Havas announced AVA, a global AI portal giving its teams and clients secure access to leading large language models, signaling a deeper organizational shift toward human-led, standardized use of generative AI.

By  Storyboard18| Jan 8, 2026 8:02 AM

At the Consumer Electronics Show in Las Vegas, Havas on Tuesday unveiled plans for AVA, a global artificial intelligence portal designed to give its employees and clients secure access to some of the world’s most advanced large language models, as advertising groups race to integrate generative AI into their core operations.

Set to begin rolling out this spring, AVA is intended to function as a centralized gateway connecting Havas teams worldwide to leading AI systems, including OpenAI’s GPT-5, Anthropic’s Claude Opus 4.5, and Google’s Gemini 3. The company said the platform would help employees move more quickly from creative brief to execution, while maintaining compliance standards required by global clients.

Havas said the system builds on its long-running “Village” model, which organizes creative, media, data, and technology teams under a single operational structure in major markets. Executives described AVA as an extension of that approach, designed to standardize how artificial intelligence is used across the group while keeping creative decision-making in human hands.

The initiative also reflects the company’s broader investment in Converged.AI, a groupwide framework introduced in 2024 to align data, tools, and capabilities across markets. Havas has committed nearly €1 billion to the effort, including about €600 million invested over the past decade and an additional €400 million earmarked through 2027, as agencies seek to modernize their technology stacks amid growing pressure from consulting firms, platforms, and in-house brand teams.

The announcement coincided with a CES keynote appearance by Yannick Bolloré, Havas’s chairman and chief executive, alongside former Procter & Gamble chief marketing officer Jim Stengel.
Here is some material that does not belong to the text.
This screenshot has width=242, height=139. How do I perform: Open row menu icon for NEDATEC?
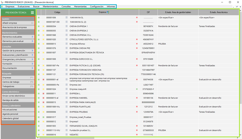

Speaking to an audience of senior marketing and technology executives, Bolloré framed generative AI as an organizational shift rather than a simple productivity tool, arguing that its value lies in augmenting human judgment, creativity, and cultural understanding, not replacing them.

As part of that effort, Havas said it plans to train and certify employees across its global network in the responsible use of AI, making literacy in the technology a requirement rather than a specialization.
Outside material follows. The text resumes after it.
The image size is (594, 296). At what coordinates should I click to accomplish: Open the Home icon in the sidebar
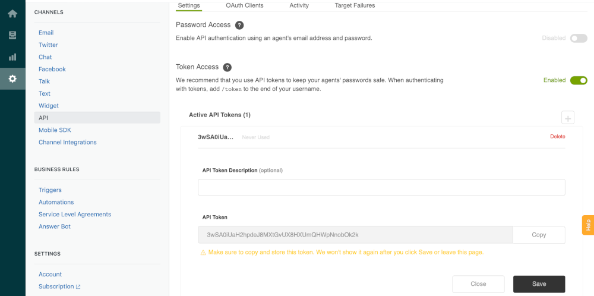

“Technology should amplify human creativity, not substitute for it,” Bolloré said, adding that AVA was designed to bring multiple AI models into a single, secure environment so teams could choose the right tools for different tasks without exposing client data or intellectual property.

At CES, Havas has expanded its on-site presence at the ARIA resort, hosting clients and partners and participating in mainstage programming. The company said it was the only advertising agency with a dedicated space within the conference’s Storyteller environment, underscoring its ambition to position itself at the intersection of creativity, media, and technology.
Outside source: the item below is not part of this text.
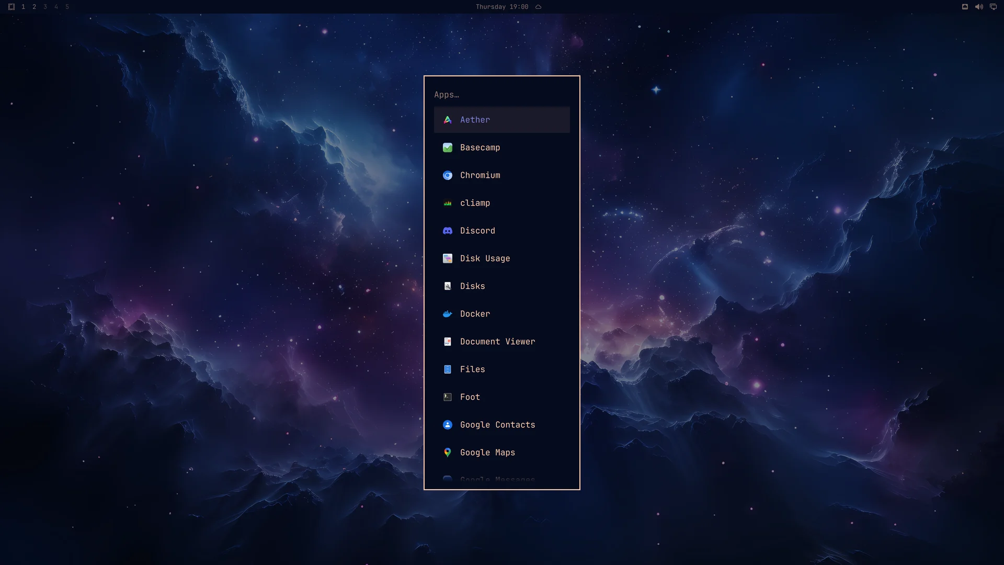Click the weather cloud icon beside clock
Image resolution: width=1004 pixels, height=565 pixels.
pos(538,7)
The group is also using the conference to demonstrate applied uses of artificial intelligence in areas such as research, health, and creative production. These include a recently announced partnership with the AI firm Akkio to develop agent-based capabilities within Converged.AI, as well as its Vermeer platform, which combines generative AI with human oversight to produce brand-safe creative work at scale. Havas has also pointed to its investment in Vurvey, an AI-driven research company that blends real and synthetic data while addressing regulatory and privacy concerns.